On Oct 13, 2007, at 9:03 PM, Luzzy wrote:
Instead, passwords should only be changed after they submit a very
paticular form, and after they confirm the change through email.
Are there any ideas on how to lock down certain values in a model
after its initial creation?
This sounds to me like you’re expecting that an update via
ActiveRecord will automatically write any data it recieves from a
form. So, if you have a form that is intended to update a user’s
name, and they copy the HTML, then add a password field that they
collected from the original account create form, then submit that
version, you’re suspicious that the password data actually makes it
all the way through to the database. Is that what you’re worried about?

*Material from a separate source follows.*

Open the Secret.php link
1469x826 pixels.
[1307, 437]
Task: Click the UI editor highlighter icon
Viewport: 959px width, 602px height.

Me too. I’m new to Rails, and haven’t yet figured out what it has
to protect against this situation, but in my own framework, my form
processing had a required attribute which is an explicit list of
allowed inputs by name. SQL was generated based on which inputs were
submitted, but no matter what gets sent by POST or GET, and no matter
even if you handed over the entire params array, the SQL generator
would only allow those explicitly named inputs to become part of the
IMO, it’s an essential part of input validation. Accept only what you
want to accept applies to the actual field count in addition to date/
format per field. To me the protection you’re looking for doesn’t
belong as a state of attribute in the model, it belongs at the poing
of filtering the form to start with. That’s how you achieve fields
being changed by “a very particular form.”
I would suspect Rails has some mechanism for this input filtering,
but I haven’t gotten that far yet.